A Causal Inference Framework for Data Rich Environments
Alberto Abadie, Anish Agarwal, Devavrat Shah
TL;DR
This paper addresses unobserved confounding in data-rich settings where both the number of units $N$ and the number of measurements per unit $T$ are large. It develops a latent-factor framework that links structural causal models with latent factor models, showing that potential outcomes $Y^{(a)}_{n,t}$ can be approximated by a low-rank linear factor representation under Hölder-smooth latent structure. The authors derive identification results for $ATE$, $ATT$, and $ATU$ under a linear-span condition and propose a PCR-based estimator that achieves finite-sample consistency and asymptotic normality under tractable conditions.
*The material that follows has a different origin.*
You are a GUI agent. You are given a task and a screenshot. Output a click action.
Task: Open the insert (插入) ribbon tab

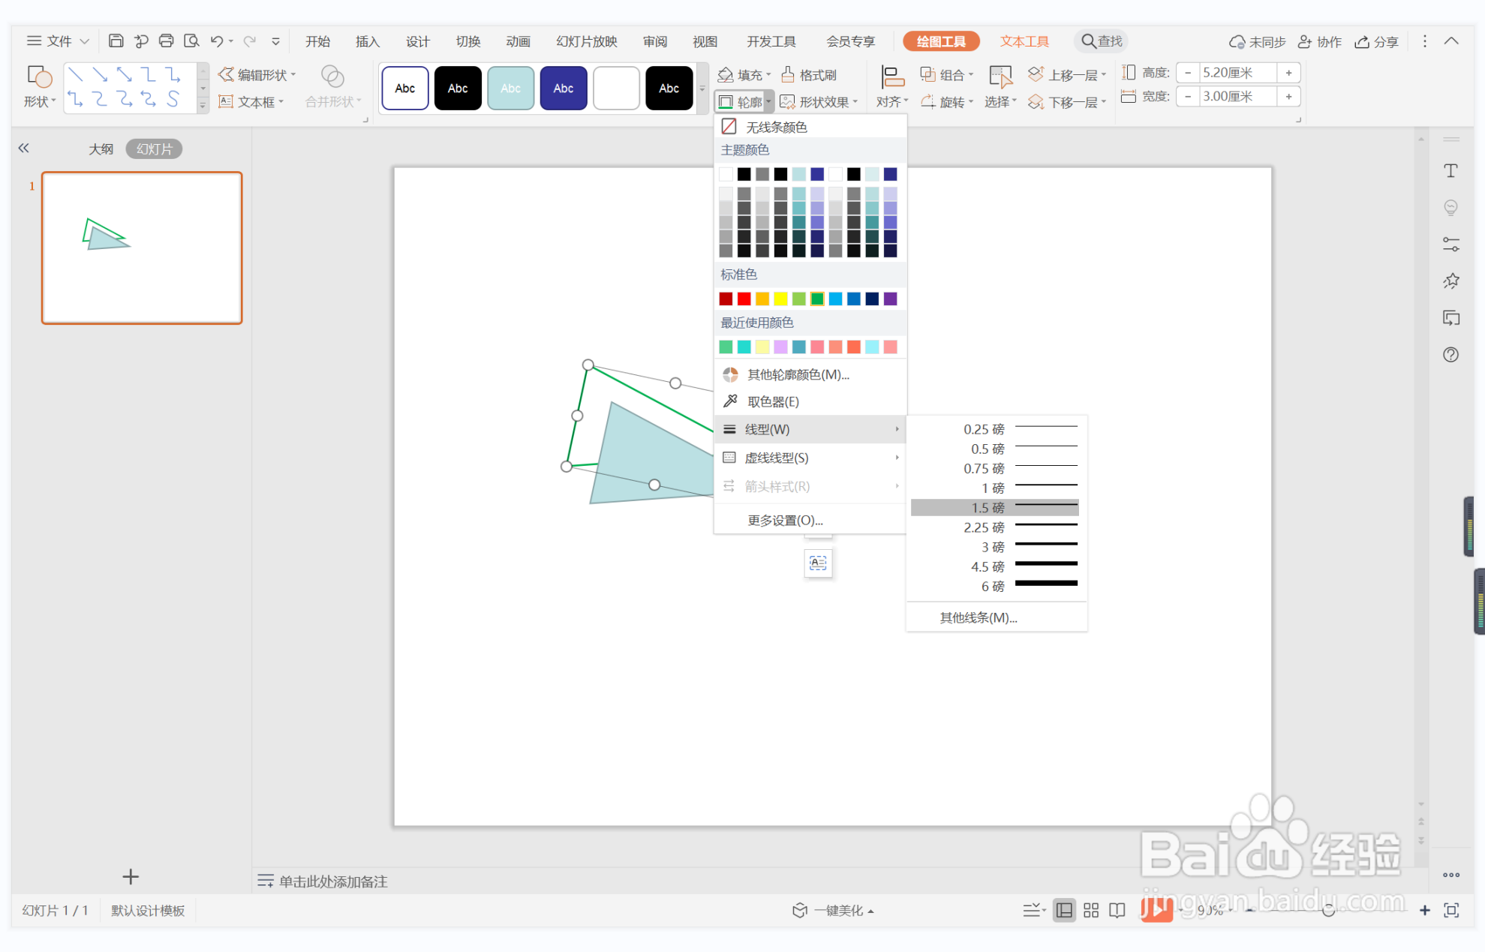click(x=367, y=41)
The approach nests classical econometric models (e.g., two-way FE, interactive FE) and provides practical tools for counterfactual inference in high-dimensional data environments, with explicit rates and assumptions on smoothness, spectrum, and low-rank approximation.
Abstract
We propose a formal model for counterfactual estimation with unobserved confounding in "data-rich" settings, i.e., where there are a large number of units and a large number of measurements per unit. Our model provides a bridge between the structural causal model view of causal inference common in the graphical models literature with that of the latent factor model view common in the potential outcomes literature. We show how classic models for potential outcomes and treatment assignments fit within our framework. We provide an identification argument for the average treatment effect, the average treatment effect on the treated, and the average treatment effect on the untreated. For any estimator that has a fast enough estimation error rate for a certain nuisance parameter, we establish it is consistent for these various causal parameters. We then show principal component regression is one such estimator that leads to consistent estimation, and we analyze the minimal smoothness required of the potential outcomes function for consistency.